**Task material**
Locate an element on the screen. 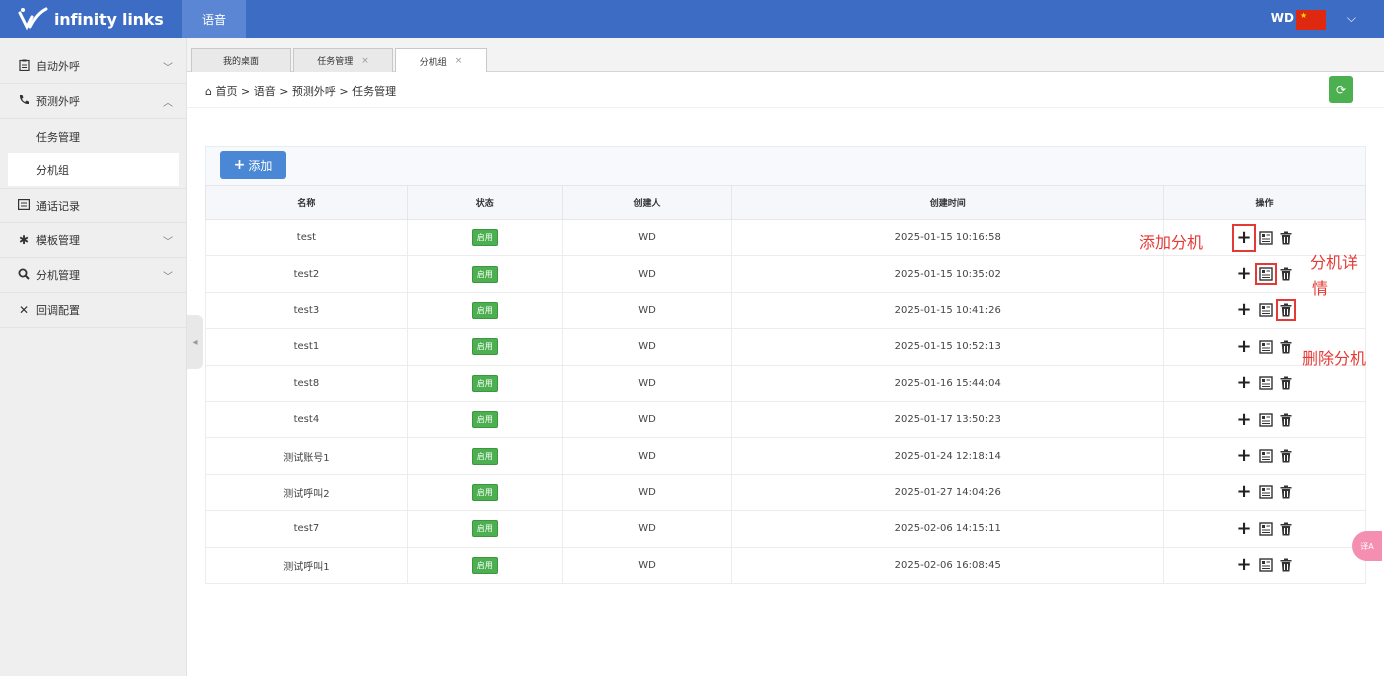 The width and height of the screenshot is (1384, 676). cell-name: 测试账号1 is located at coordinates (306, 456).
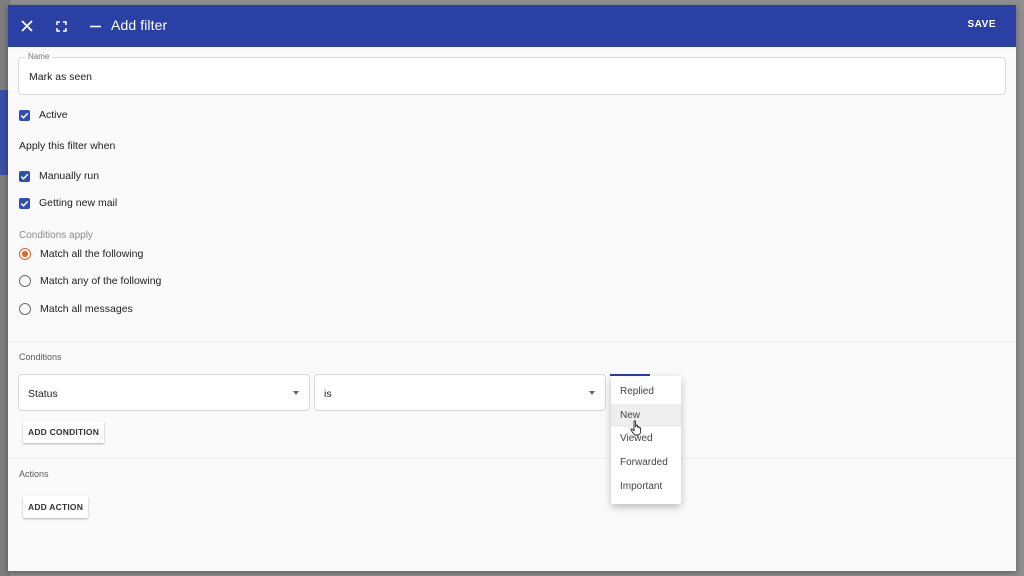 Image resolution: width=1024 pixels, height=576 pixels. I want to click on add-action-button: ADD ACTION, so click(56, 507).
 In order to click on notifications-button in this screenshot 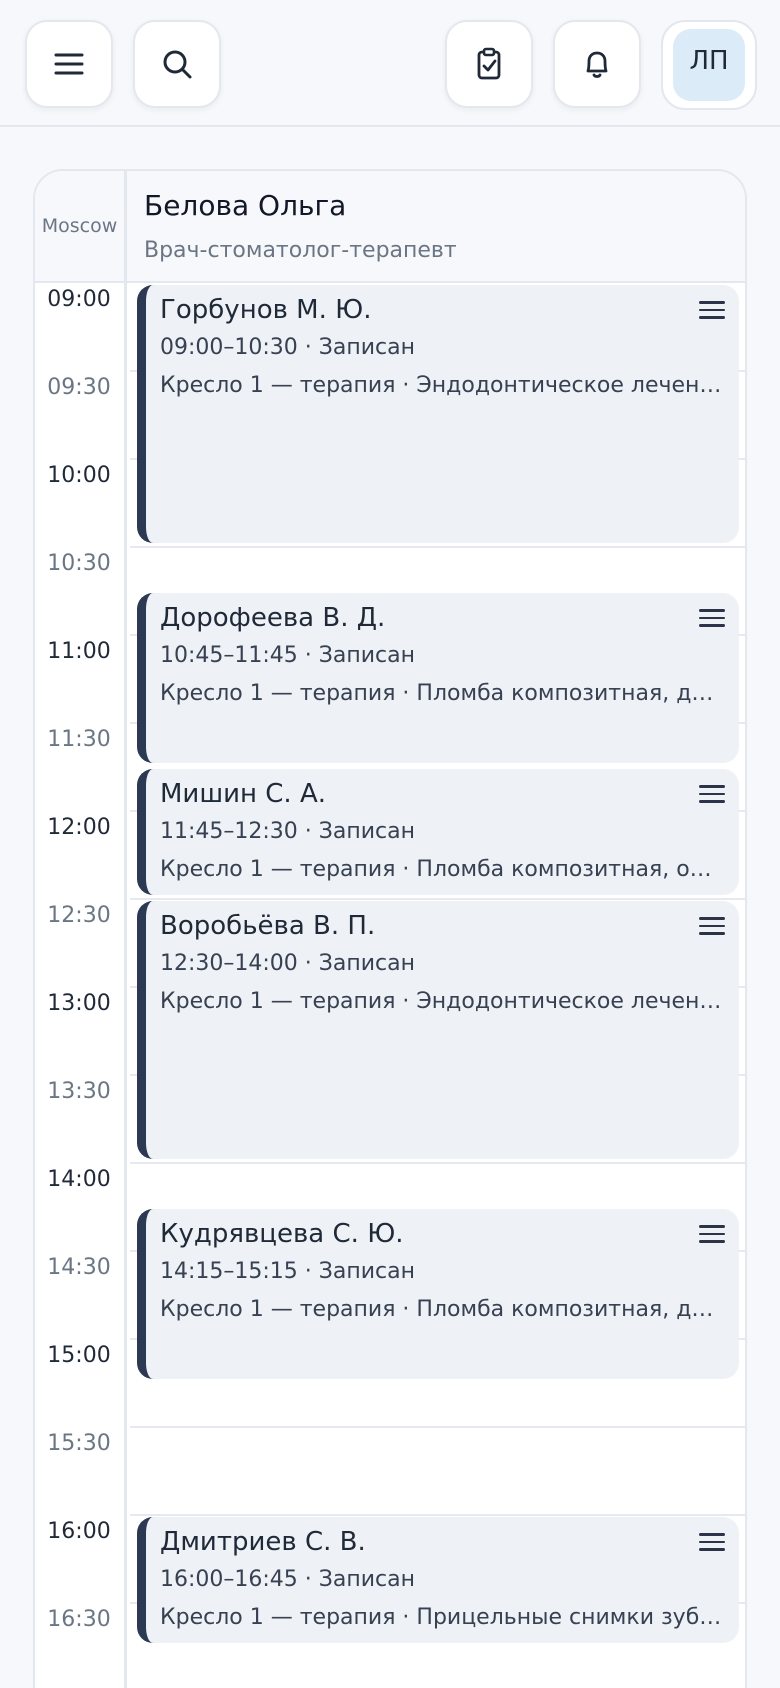, I will do `click(597, 64)`.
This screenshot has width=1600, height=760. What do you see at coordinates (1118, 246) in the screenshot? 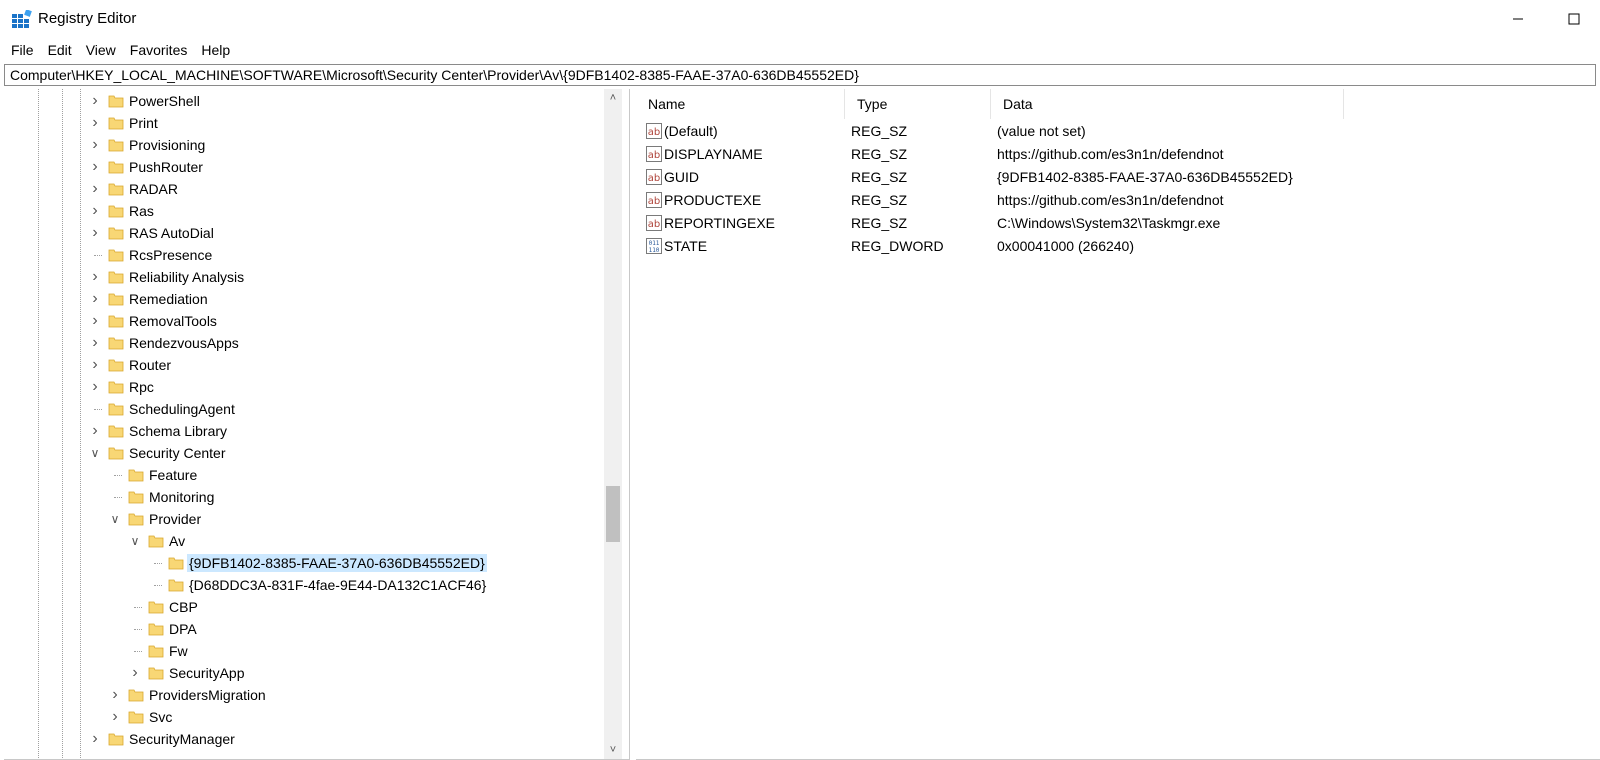
I see `value-row: 011 110 STATE REG_DWORD 0x00041000 (266240)` at bounding box center [1118, 246].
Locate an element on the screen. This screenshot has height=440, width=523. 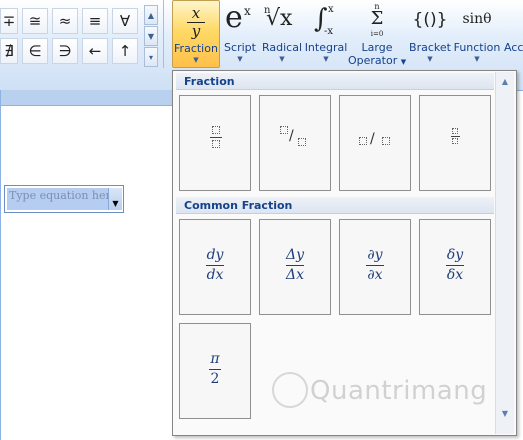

**Task objective**
Reproduce the part of the entries that opens with the line containing "This screenshot has width=1600, height=760." and runs through the end of the entries, substituting "position" for "coordinates" and leaving everything else unchanged. Omit the pictures from your answer.

**Solution to this problem**
This screenshot has width=1600, height=760. What do you see at position (1118, 246) in the screenshot? 
I see `value-row: 011 110 STATE REG_DWORD 0x00041000 (266240)` at bounding box center [1118, 246].
Locate an element on the screen. This screenshot has height=440, width=523. 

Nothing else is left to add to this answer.